Il soupesa le sac puis l’ouvrit. Le sac contenait une vingtaine de rations de combat. Corson passa machinalement la bretelle à son épaule et retourna à l’intérieur du mausolée.

Antonella l’attendait debout, les bras ballants, les traits creusés, les yeux cernés, apparemment en état de choc. Mais elle semblait avoir surmonté la période de dépression. Les pleurs étaient secs sur son visage.

— Nous ne mourrons pas de faim, dit Corson, lui tendant le sac. Quelqu’un nous jette du grain comme si nous étions des oiseaux.

Avant de se servir lui-même, il la regarda ouvrir une ration. Elle ne manifestait aucune fébrilité. Elle déchira au bon endroit le sachet d’eau, comme il le lui avait montré et le lui tendit. Il secoua négativement la tête.

— Il y en a d’autres, dit-il devant son insistance.

Alors, elle accepta de boire. Il regarda l’eau descendre dans sa gorge et le larynx qui montait et descendait sous la peau fine.

Puis il se mit lui-même à manger, assis sur le sol, buvant de petites gorgées et mastiquant avec soin. Il réfléchissait. Selon le message, il devait gagner Aergistal. C’est là que les crimes sont jugés et quelquefois remis. Pourrait-il être affranchi, en Aergistal, de la condamnation potentielle qui pesait sur lui ?

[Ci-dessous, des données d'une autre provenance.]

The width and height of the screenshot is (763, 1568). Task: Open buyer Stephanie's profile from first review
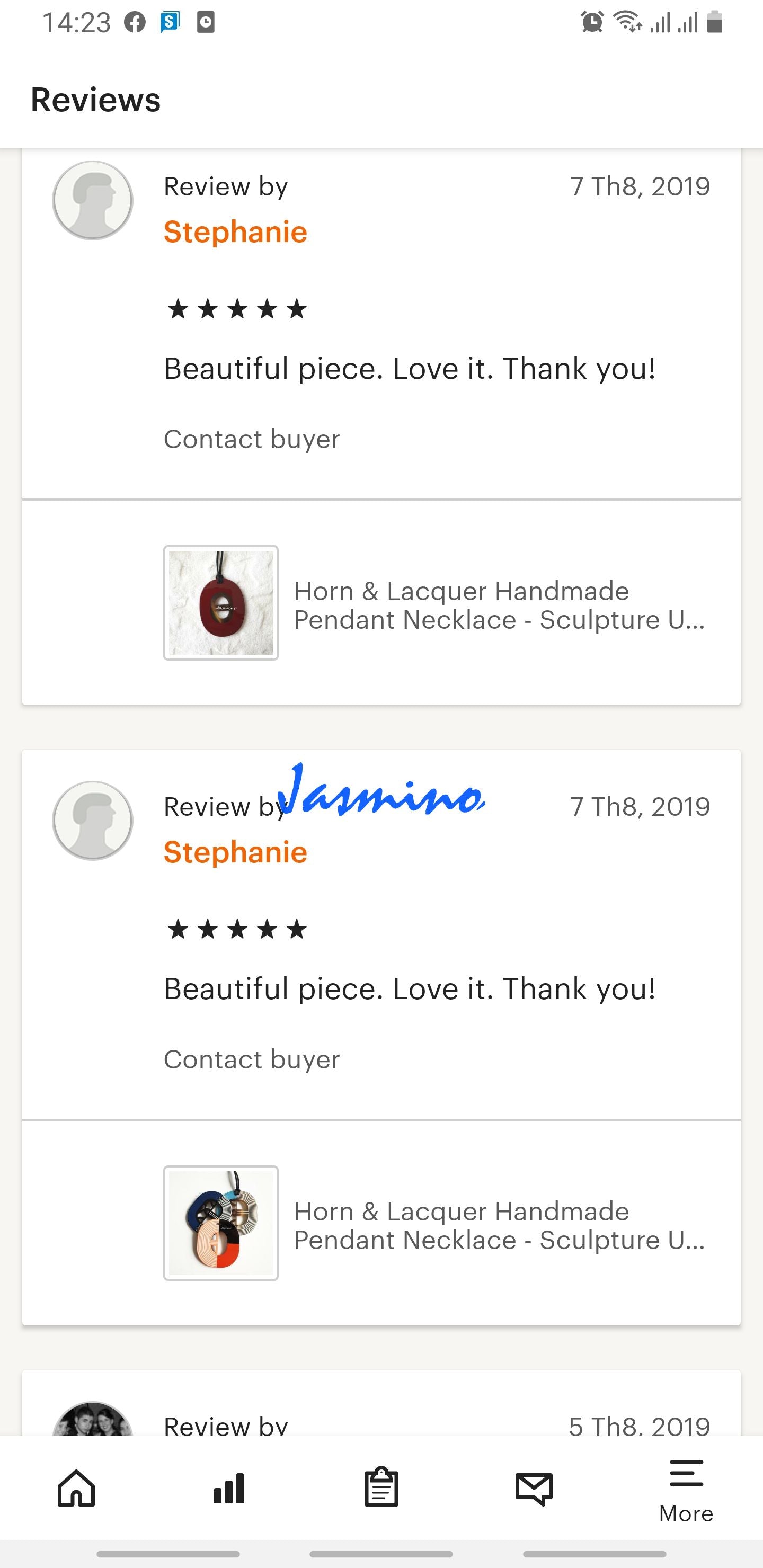pyautogui.click(x=235, y=231)
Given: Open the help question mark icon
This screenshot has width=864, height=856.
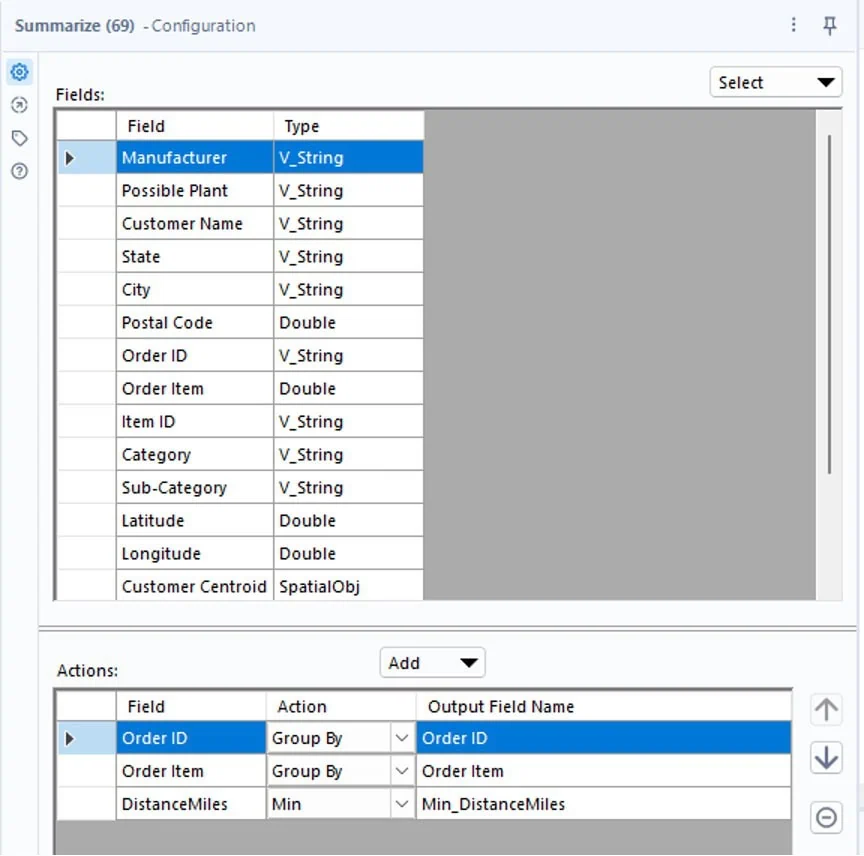Looking at the screenshot, I should click(x=19, y=171).
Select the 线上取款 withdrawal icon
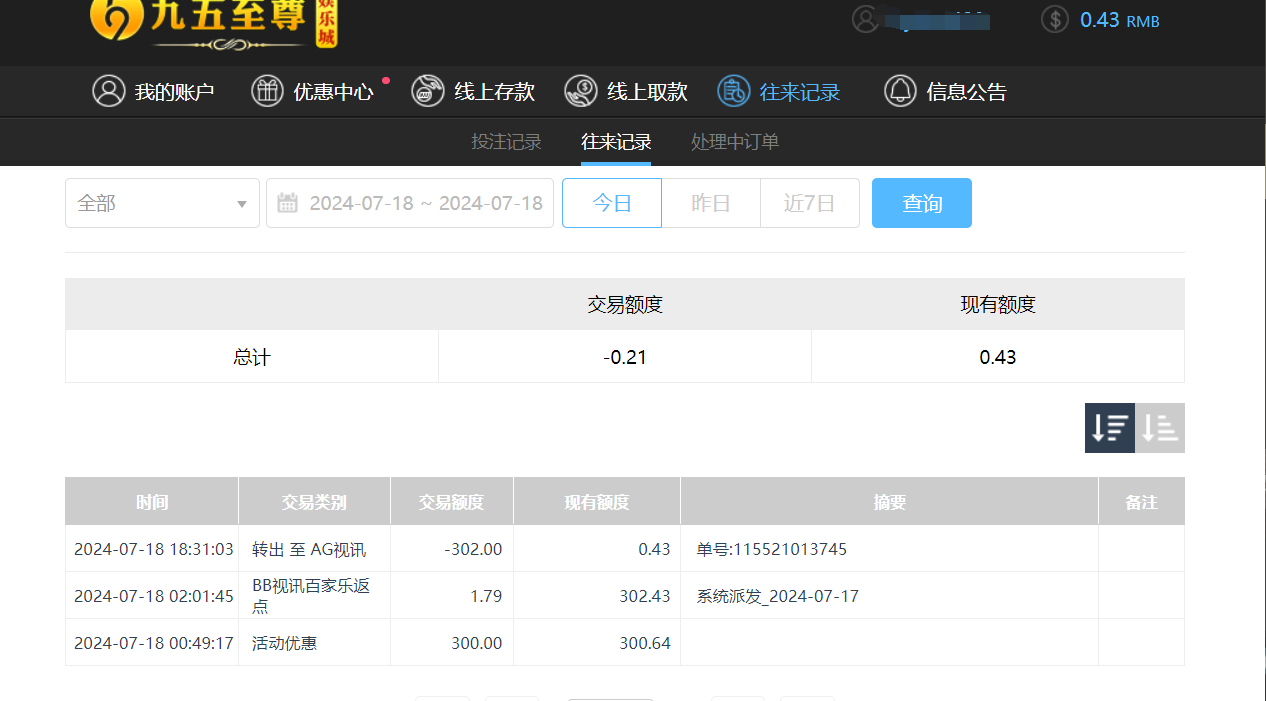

D’un autre côté, ç’avait été ou ce serait un champ de bataille. Il n’avait aucune envie d’y emmener Antonella. Mais il ne pouvait pas la laisser là. Et il ne connaissait dans cet univers aucun endroit où il put la mettre en sécurité.

Lorsqu’ils eurent fini de manger, il réunit soigneusement les reliefs de leur repas et chercha un endroit où les jeter. Il finit par découvrir une petite trappe, qu’il souleva et qui démasqua un espace noir du fond duquel montait un bruit d’eau. Du moins ils ne laisseraient pas de trace visible de leur passage sur cette planète. C’était une précaution puérile si le bâtiment était farci de détecteurs.

Puis il se décida.

— Nous allons en Aergistal, dit-il en montrant le message. Je ne sais pas ce qui nous y attend. Je ne suis même pas sûr que nous y parviendrons.

Il s’attendait à lire de l’effroi sur le visage d’Antonella. Mais elle demeura calme, attendant qu’il fît un geste. Elle avait apparemment une absolue confiance en lui et, se dit-il avec amertume, c’était bien là le pire.

Il s’approcha d’elle et l’embrassa.

Puis ils sortirent et marchèrent vers l’hipprone. Il sangla Antonella puis se harnacha. Il hésita un instant tant il lui paraissait absurde et théâtral de crier Aergistal comme on jette une adresse. Il se racla la gorge.

D’une voix encore mal assurée, il cria :


AERGISTAL !


Et le monde autour d’eux changea une nouvelle fois de formes et de couleurs.